* **Data records**:
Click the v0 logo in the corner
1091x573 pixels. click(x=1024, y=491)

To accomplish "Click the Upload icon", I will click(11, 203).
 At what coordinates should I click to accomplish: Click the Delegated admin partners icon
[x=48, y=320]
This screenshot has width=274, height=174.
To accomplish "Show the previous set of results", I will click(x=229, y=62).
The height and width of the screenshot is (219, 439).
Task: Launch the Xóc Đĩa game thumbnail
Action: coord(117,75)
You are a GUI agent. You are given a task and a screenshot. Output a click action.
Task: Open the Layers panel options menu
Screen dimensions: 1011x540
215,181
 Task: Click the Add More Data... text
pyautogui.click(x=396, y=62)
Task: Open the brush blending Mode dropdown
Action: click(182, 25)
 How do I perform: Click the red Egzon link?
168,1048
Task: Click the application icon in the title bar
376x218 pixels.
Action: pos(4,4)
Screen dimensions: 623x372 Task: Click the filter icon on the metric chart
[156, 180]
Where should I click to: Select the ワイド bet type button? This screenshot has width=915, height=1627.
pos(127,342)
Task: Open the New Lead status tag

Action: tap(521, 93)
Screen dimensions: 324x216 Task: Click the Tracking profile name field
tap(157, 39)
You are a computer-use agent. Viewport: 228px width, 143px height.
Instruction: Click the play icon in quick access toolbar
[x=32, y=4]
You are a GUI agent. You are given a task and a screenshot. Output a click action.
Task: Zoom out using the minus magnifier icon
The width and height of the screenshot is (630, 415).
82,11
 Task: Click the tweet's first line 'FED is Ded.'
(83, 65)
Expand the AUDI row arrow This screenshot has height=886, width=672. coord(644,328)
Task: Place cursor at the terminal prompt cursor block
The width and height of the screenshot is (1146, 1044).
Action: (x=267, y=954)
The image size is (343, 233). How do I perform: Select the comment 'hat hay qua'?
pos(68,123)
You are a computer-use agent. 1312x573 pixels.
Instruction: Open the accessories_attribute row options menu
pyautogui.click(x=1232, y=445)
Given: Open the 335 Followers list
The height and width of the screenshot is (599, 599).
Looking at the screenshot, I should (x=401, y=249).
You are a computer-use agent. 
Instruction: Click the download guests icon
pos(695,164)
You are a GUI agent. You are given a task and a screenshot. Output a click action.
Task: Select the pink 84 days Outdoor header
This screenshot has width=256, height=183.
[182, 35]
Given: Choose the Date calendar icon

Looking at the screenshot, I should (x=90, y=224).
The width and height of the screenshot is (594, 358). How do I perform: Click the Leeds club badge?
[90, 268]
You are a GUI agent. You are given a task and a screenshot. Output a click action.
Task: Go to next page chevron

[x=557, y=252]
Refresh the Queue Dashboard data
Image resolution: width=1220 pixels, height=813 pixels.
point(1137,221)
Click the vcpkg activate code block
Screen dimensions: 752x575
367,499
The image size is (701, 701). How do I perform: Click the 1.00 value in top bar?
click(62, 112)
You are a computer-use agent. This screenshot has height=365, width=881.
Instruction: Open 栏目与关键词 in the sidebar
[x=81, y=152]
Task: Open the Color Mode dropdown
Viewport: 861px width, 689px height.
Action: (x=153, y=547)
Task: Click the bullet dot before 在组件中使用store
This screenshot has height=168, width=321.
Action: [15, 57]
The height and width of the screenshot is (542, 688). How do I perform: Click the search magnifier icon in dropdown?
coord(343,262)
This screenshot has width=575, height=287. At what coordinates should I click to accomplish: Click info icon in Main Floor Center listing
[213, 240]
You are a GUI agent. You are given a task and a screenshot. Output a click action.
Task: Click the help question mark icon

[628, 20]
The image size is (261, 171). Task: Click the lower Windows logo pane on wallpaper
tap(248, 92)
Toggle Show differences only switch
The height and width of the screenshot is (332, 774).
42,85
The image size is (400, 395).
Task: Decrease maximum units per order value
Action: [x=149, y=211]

* **Exercise**: Where a line of the data above includes "computer", copy that line.

* **Final answer**:
You are a computer-use agent. Viewport: 228px width, 143px height.
You are a computer-use agent. 1312x573 pixels.
You are a computer-use agent. 
You are a computer-use agent. This screenshot has height=365, width=881.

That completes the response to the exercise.